A nice alternative for those who don’t like, or are burnt out on hummus. Creamy and with protein.
This is hearty and simple as fuck. We recommend increasing the lemon juice, adding in a few tablespoons of celery seeds and a generous pinch of cayenne. To keep the avocado from browning, pack the salad tightly in a Tupperware and place thin slices of lemon on top. The acid will help prevent oxidizing.
- Smashed, tangy green bean salad
Tasty, keeps well, fun for kids (you literally get to smash the beans). Add crispy onions and nuts before serving.
Holy moly is this a summer staple at all of our outdoor events. To make it a little heartier, add thinly shredded green cabbage.
- Quinoa, fennel, and fava bean salad
This salad keeps so well! We once took it on a summer Florida scuba diving trip and it was great on day 3. We add more limes, an extra jalapeno, and a healthy dollop of sambal oelek. Right before serving, add slivered almond and raisins.
- Loaded Greek quinoa salad
An alternative hearty salad to that listed above. This salad gets better over time. Omit the hummus when making it in advance so that things keep well.
A satiating crowd pleaser. Of the heartier dishes listed here, I would recommend eating this on the first day when the veggies are crunchy. Our tried and true recipe: Mix 2 cans of shredded chicken (drained), 3 stalks of chopped celery, half of a red onion, a handful of chopped fresh parsley. For the dressing mix half a cup of mayo, juice from 2 lemons, a small spoonful of spicy mustard, 3 tablespoons of celery seed. Add salt, pepper, and cayenne to taste – and more mayo for desired creaminess.

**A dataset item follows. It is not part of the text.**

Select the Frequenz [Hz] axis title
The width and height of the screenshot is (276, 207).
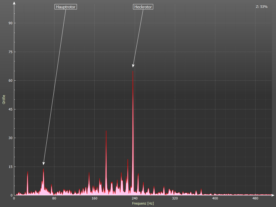tap(143, 203)
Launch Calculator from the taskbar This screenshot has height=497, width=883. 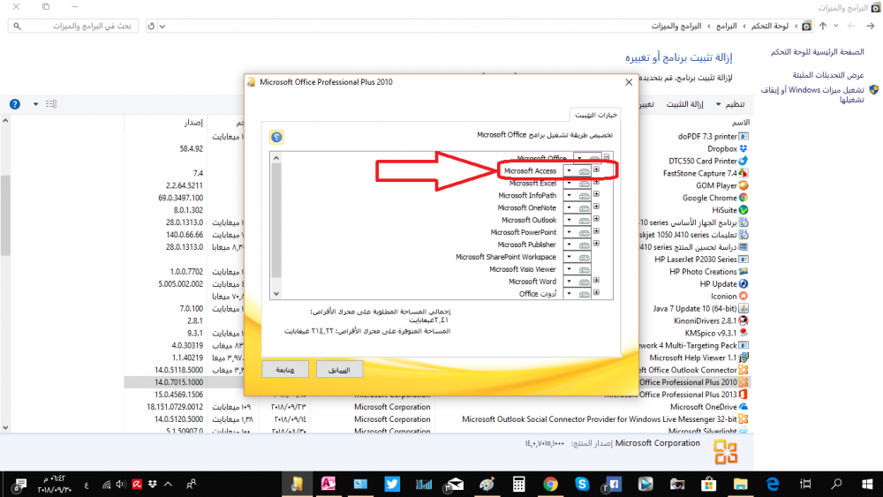518,484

Hear us out – precooked ribs are lovely served cold. This technique is super simple and delivers moist, tangy, sticky fall-off-the-bone ribs (bring wet wipes…). If you don’t want to grill the ribs, just broil them on high to get some nice char. To pack for the festival, roll up the ribs tightly in a large Ziploc (note: to conserve cooler space you can remove the meat from the bones).
- Single serving or homemade batch cocktails
Premade canned cocktails are becoming more popular and can often be found near the check-out counter at the liquor store. We recommend that you avoid those with high sugar content (they just don’t taste like the freshly made cocktails at your favorite bar). Alternatively, consider getting an excellent growler and make batch cocktails. Maggie Hoffman wrote a great recipe book for large batch cocktails. This is a great resource with super helpful tips on how to make cocktails that age well once mixed. For more info, check out her interview on Spilled Milk.